The Danish Voter Classifier

A graphic of Danish election results produced by an unknowing statistician can be used to explain the fundamental concepts of machine learning.

For those new to the concepts of machine learning, it’s really instructive to study the figure below, which shows Danish voters’ tendency to vote for either the socialistic (red) or liberal-conservative (blue) political blocks in the last parliamentary election. In fact, it constitutes what’s known as a classifier: Given the home address of a voter, it predicts what block he or she will vote for.

Danish voters tendency to vote for political blocks dependning on home address.

Danish voter’s tendency to vote for political blocks depending on
home address. Based on a graphic from Berlingske Tidende.
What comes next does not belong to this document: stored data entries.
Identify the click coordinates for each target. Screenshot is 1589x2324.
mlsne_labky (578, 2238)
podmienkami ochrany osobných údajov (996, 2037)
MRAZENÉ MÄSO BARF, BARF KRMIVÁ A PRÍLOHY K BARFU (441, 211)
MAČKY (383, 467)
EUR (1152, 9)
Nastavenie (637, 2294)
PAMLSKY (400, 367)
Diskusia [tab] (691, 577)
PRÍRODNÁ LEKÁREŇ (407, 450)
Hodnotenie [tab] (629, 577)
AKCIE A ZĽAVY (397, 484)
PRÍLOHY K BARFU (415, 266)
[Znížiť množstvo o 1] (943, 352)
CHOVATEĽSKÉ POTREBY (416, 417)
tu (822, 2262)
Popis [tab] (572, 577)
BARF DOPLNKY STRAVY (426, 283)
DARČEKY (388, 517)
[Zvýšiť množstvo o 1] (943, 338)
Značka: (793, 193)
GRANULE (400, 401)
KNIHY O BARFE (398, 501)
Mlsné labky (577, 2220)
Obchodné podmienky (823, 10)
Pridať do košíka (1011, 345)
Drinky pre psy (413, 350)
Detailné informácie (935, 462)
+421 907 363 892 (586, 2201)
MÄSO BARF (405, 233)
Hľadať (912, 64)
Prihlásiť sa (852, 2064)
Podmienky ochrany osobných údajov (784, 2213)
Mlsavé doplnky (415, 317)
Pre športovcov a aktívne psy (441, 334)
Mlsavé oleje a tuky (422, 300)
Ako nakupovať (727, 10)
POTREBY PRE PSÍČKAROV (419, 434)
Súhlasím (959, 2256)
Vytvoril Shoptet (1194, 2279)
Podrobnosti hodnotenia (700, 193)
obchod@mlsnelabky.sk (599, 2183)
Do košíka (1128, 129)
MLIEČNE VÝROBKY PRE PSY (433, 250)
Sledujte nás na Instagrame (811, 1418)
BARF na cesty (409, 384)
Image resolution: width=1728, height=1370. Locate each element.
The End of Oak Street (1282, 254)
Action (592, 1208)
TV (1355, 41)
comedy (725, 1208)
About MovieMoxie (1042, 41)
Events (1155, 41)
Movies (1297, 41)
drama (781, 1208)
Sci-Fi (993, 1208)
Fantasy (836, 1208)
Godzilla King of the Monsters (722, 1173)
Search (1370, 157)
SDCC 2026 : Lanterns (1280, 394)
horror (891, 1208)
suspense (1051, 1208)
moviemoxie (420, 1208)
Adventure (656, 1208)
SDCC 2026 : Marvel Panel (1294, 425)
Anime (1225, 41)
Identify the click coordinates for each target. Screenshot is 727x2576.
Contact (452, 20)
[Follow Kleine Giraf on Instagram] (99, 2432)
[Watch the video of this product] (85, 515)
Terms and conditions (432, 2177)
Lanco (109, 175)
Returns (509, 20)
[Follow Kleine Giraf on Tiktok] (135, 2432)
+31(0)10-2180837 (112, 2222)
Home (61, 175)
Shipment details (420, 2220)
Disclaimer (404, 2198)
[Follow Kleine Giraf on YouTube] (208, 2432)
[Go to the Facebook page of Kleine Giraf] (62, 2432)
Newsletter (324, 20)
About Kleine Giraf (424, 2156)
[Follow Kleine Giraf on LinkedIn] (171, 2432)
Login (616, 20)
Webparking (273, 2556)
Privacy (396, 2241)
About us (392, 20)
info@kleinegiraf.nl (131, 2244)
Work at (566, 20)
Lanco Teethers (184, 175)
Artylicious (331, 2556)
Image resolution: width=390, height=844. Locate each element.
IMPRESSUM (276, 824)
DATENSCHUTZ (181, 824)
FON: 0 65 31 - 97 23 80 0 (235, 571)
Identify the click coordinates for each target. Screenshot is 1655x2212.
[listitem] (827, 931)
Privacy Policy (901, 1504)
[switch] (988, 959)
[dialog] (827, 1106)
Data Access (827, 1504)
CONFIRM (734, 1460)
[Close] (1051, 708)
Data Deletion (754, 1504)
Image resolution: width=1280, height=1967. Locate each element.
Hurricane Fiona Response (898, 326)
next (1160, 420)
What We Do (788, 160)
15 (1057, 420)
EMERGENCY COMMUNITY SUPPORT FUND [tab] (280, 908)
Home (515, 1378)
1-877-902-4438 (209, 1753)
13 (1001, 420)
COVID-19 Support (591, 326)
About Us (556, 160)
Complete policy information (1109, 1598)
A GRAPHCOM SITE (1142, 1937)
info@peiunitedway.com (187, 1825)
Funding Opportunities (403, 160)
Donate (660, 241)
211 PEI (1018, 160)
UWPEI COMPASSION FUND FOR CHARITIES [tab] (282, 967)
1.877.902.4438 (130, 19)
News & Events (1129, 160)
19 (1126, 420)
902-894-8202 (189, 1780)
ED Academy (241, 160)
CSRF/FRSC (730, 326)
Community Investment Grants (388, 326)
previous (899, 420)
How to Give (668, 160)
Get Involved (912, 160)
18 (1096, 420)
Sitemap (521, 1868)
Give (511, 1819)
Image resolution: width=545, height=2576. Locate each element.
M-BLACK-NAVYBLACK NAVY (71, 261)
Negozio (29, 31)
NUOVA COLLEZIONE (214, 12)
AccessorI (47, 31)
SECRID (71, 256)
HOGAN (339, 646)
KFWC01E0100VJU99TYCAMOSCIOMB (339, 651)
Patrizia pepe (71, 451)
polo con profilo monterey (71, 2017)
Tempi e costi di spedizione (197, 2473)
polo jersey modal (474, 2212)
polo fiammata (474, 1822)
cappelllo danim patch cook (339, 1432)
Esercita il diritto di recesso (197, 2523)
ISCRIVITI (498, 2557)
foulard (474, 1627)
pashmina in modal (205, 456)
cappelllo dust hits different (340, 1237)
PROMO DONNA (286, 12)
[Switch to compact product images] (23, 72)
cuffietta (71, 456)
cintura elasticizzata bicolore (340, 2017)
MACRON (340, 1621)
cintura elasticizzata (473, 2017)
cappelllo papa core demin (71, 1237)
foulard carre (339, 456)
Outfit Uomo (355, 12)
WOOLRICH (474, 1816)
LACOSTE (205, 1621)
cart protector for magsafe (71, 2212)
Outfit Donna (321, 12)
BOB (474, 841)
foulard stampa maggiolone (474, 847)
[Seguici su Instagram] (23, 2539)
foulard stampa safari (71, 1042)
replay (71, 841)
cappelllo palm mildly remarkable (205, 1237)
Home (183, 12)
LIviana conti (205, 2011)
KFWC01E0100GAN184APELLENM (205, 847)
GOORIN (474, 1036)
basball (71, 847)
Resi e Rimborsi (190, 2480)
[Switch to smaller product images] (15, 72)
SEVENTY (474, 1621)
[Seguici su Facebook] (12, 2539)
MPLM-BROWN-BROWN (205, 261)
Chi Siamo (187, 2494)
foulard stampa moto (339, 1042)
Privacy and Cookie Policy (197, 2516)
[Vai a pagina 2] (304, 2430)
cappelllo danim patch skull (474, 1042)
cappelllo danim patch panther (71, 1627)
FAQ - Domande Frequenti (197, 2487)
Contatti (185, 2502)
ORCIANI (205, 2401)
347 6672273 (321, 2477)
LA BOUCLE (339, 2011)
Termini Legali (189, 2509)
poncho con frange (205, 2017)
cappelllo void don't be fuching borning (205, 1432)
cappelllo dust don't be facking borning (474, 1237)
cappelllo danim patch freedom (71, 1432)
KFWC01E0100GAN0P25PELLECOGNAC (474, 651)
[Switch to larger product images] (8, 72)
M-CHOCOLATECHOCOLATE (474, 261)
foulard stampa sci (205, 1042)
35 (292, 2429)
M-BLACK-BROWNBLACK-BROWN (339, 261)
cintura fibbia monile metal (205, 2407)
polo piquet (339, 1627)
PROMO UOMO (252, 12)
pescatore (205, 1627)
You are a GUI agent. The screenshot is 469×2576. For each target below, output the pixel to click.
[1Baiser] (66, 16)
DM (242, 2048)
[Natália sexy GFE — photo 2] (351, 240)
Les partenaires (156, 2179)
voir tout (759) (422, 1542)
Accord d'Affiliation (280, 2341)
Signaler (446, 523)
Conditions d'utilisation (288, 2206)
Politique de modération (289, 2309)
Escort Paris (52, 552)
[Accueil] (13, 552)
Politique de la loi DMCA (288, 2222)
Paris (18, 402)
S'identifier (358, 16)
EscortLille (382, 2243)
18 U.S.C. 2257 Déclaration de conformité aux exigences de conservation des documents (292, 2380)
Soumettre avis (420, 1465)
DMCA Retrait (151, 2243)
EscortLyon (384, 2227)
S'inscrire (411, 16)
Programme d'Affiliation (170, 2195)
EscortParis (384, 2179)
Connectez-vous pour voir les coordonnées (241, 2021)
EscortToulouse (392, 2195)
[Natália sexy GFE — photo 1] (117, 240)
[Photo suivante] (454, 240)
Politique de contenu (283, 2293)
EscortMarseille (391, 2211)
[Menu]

That’s what a classifier does: Given some information about something, the classifier predicts which class the something belongs to. And just like all classifiers based on machine learning, this classifier is also produced from the statistical exploration of some training data - in this case the 2011 election data. I don’t know for sure, but presumably, a statistician has used some mathematical methods on the election data to calculate where the straight line separating the red and the blue area should be. It’s this process that‘s called learning in machine learning. Notice that learning must take place before the classifier can be used, and that learning requires a set of training data to learn from. This is the case for all machine learning applications.

The second point that one can make from this figure concerns the difficulties in achieving good accuracy. Frankly, that figure a lousy classifier, because in reality, there are many socialistic voters in the blue region and many liberal/conservative voters in the red region, so the classification accuracy is not very high. The problems here essentially boil down to:

  1. The home address of a voter alone doesn’t really say that much about his or her political standpoints. One needs to know more: Income, education, age, gender, IQ, favourite pet... any variables that might correlate with political views should be taken into account. In general, selecting these pieces of information about the object to be classified (they’re called features in machine learning jargon) is often both crucial and difficult and requires considerable domain knowledge to achieve good results.
  2. A single straight line is a too simple separator. It’s surely possible to define areas of Denmark where one or the other political block is dominant, but their borders would be curved, and it would be necessary to use several distinct lines to represent them. Fortunately (maybe), the machine learning literature is packed with different models for classification: Linear discriminants (that’s the single straight line), logistic regression models, neural networks, support vector machines, etc, and each of these models allows for different possibilities to fit separators to the data.

Of course, I’m not blaming the unknowing statistician for bad machine learning craftmanship, because the figure wasn’t made for that purpose. However, for real machine learning applications, proper feature selection and model selection are crucial for achieving high accuracy, and together with the data collection, they are the most important development activities. We’ll surely get back to these concepts repeatedly in the postings to come.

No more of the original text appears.